You don’t have to rely on Russian sources to confirm this. Such publications as Time Magazine and Vice have done stories about the alt-right problem in Ukraine. Unfortunately though, these are not “rogue” militias as Vice reported. They are recognized as official Ukrainian military and have been trained by NATO instructors. The symbols that they wear on their uniforms are in the Anti-Defamation League’s list of Nazi hate symbols. Yet social media such as Facebook has made allowances for these symbols to be displayed freely, as long as they are “Ukrainian.”

As the neo-Nazi brigades intensified their attacks on the Donbass, the majority of people living there voted to become part of Russia, like Crimea, but Ukraine did not allow that to happen. So they revolted and declared themselves the independent republics of Donetsk and Lugansk.

“Babushka Z” lived through all of this, so when she saw what she thought were Russian troops coming, she was elated, thinking they had come to liberate her neighborhood. Unfortunately, her joy was short lived. Though the Ukrainian soldiers did not harm her during the video aside from stomping on her flag and confiscating it from her, many are worried about what might have happened after the video was taken. Is she safe? Is her husband safe?

There is not much information out there as of this posting, but I am keeping my eyes and ears open for sightings of “Babushka Z.” News of Babushka Z has reportedly reached the Kremlin and it is rumored that visas have been extended to her and Dedushka Z. I have not been able to confirm this, though.

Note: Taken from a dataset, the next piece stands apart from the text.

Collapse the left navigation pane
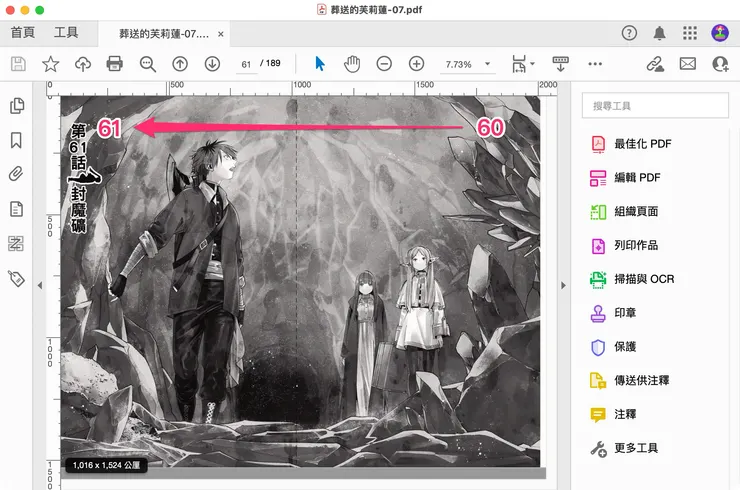The width and height of the screenshot is (740, 490). click(39, 286)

There is only this rather obscure post from a page on VK called “News of the President of Russia.”

Photo from VK

After all that poor old couple has lived through, I personally hope she has been evacuated to safer territory and that she is free from harm away from the warfront in Donbass.

I will update this post when more is known.

  • Many thanks to Viktoria Voronkova for translating the Russian soldier’s statement.

UPDATE May 2, 2022: According to Russian media, Babushka Z and her husband were rescued by DNR troops and are safe. They will make an appearance in Russia’s annual May 9 Victory Day parade.

UPDATE: Still no news confirming the location of Babushka and Dedushka Z. However, this mural has appeared in Shebekino, Belgorod Oblast, Russia.